**Actions to take**
a) From the skbio.io page, copy the passage from "When into is" to "tree = TreeNode.read(open_filehandle)".
b) Using the skbio.io page, mark each statement yes or no and quote the words that decide it: (i) When into is given, the format argument can be left out. (ii) Calling skbio.io.read without into returns a list. (iii) scikit-bio handles I/O through several separate registries.
c) Answer these from the skbio.io page:
(i) What name is given to format inference?
(ii) Which formats are listed for writing an skbio.alignment.Alignment object?
(iii) How is the object-oriented interface built?

**Provided text**

§ §

File I/O (skbio.io)

This package provides I/O functionality for skbio.

Introduction to I/O

Reading and writing files (I/O) can be a complicated task:

  • A file format can sometimes be read into more than one in-memory representation (i.e., object). For example, a FASTA file can be read into an skbio.alignment.SequenceCollection or skbio.alignment.Alignment depending on the file’s contents and what operations you’d like to perform on your data.
  • A single object might be writeable to more than one file format. For example, an skbio.alignment.Alignment object could be written to FASTA, FASTQ, QSEQ, PHYLIP, or Stockholm formats, just to name a few.
  • You might not know the exact file format of your file, but you want to read it into an appropriate object.
  • You might want to read multiple files into a single object, or write an object to multiple files.
  • Instead of reading a file into an object, you might want to stream the file using a generator (e.g., if the file cannot be fully loaded into memory).

To address these issues (and others), scikit-bio provides a simple, powerful interface for dealing with I/O. We accomplish this by using a single I/O registry. Below is a description of how to use the registry and how to extend it.

Reading files into scikit-bio

There are two ways to read files. The first way is to use the procedural interface:

my_obj = skbio.io.read(<filehandle or filepath>, format='<format here>', into=<class to construct>)

The second is to use the object-oriented (OO) interface which is automatically constructed from the procedural interface:

my_obj = <class to construct>.read(<filehandle or filepath>, format='<format here>')

For example, to read a newick file using both interfaces you would type:

>>> from skbio import read
>>> from skbio import TreeNode
>>> from io import StringIO
>>> open_filehandle = StringIO(u'(a, b);')
>>> tree = read(open_filehandle, format='newick', into=TreeNode)
>>> tree
<TreeNode, name: unnamed, internal node count: 0, tips count: 2>

For the OO interface:

>>> open_filehandle = StringIO(u'(a, b);')
>>> tree = TreeNode.read(open_filehandle, format='newick')
>>> tree
<TreeNode, name: unnamed, internal node count: 0, tips count: 2>

In the case of skbio.io.read if into is not provided, then a generator will be returned. What the generator yields will depend on what format is being read.

When into is provided, format may be omitted and the registry will use its knowledge of the available formats for the requested class to infer the correct format. This format inference is also available in the OO interface, meaning that format may be omitted there as well.

As an example:

>>> open_filehandle = StringIO(u'(a, b);')
>>> tree = TreeNode.read(open_filehandle)
>>> tree
<TreeNode, name: unnamed, internal node count: 0, tips count: 2>

We call format inference sniffing, much like the csv module of Python’s standard library. The goal of a sniffer is twofold: to identify if a file is a specific format, and if it is, to provide **kwargs which can be used to better parse the file.

§ §

**Provided data**
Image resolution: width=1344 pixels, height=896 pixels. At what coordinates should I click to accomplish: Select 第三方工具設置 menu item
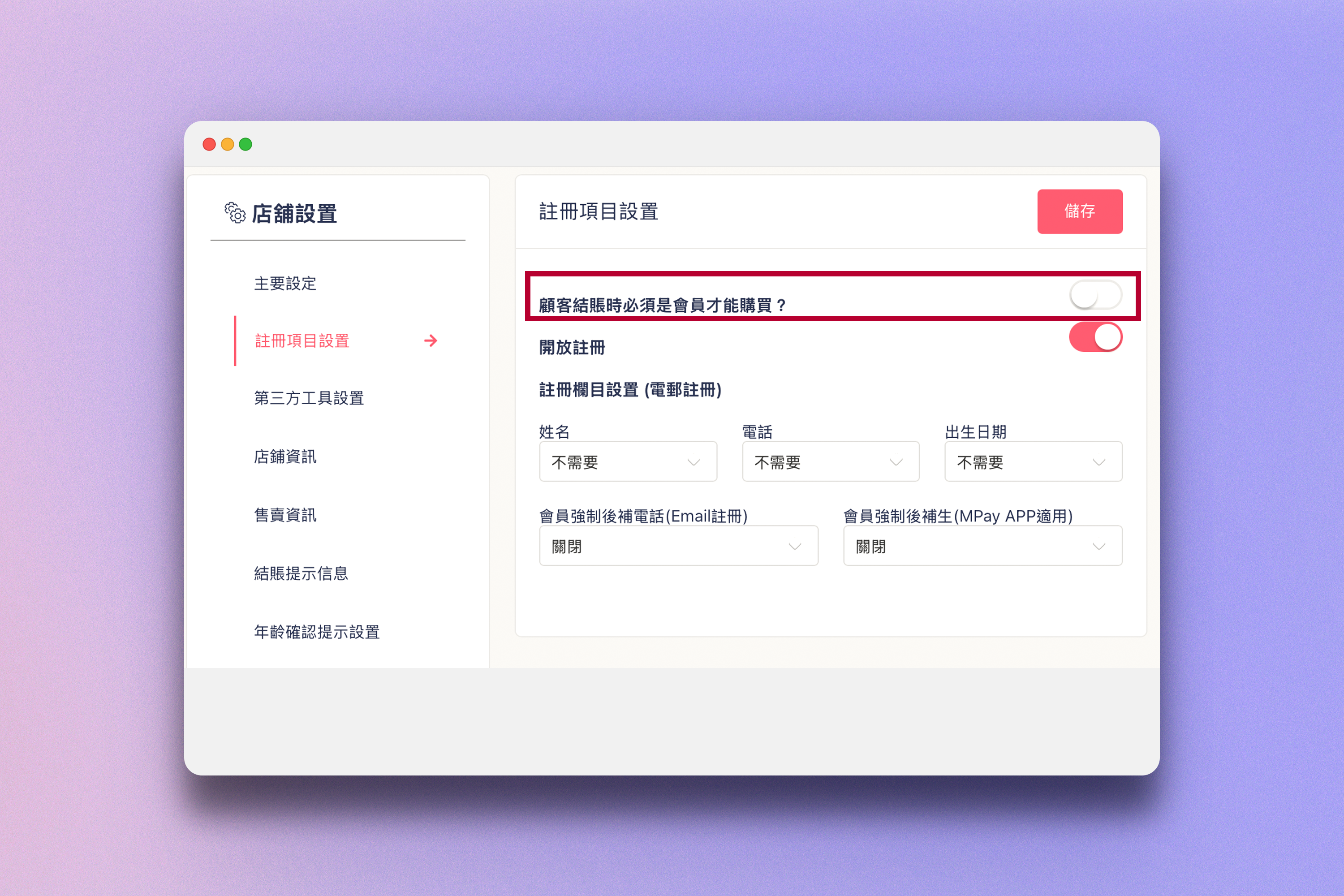click(x=309, y=398)
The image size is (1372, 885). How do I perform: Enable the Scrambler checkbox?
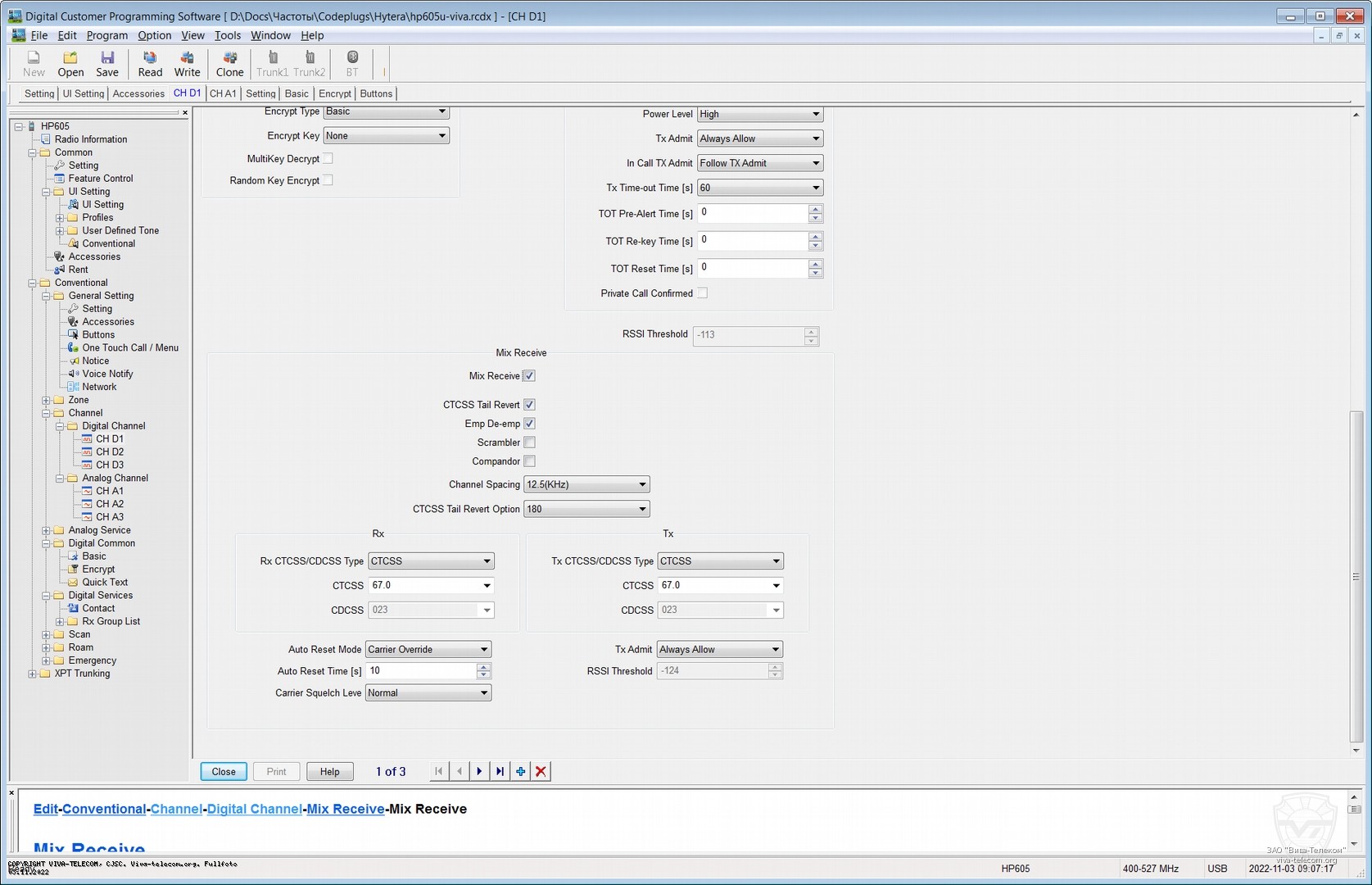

§ §

**Responses per task**
a)
When into is provided, format may be omitted and the registry will use its knowledge of the available formats for the requested class to infer the correct format. This format inference is also available in the OO interface, meaning that format may be omitted there as well.

As an example:

>>> open_filehandle = StringIO(u'(a, b);')
>>> tree = TreeNode.read(open_filehandle)

b)
(i) Yes: "When into is provided, format may be omitted"
(ii) No: "if into is not provided, then a generator will be returned"
(iii) No: "We accomplish this by using a single I/O registry"

c)
(i) Sniffing.
(ii) FASTA, FASTQ, QSEQ, PHYLIP, or Stockholm.
(iii) It is automatically constructed from the procedural interface.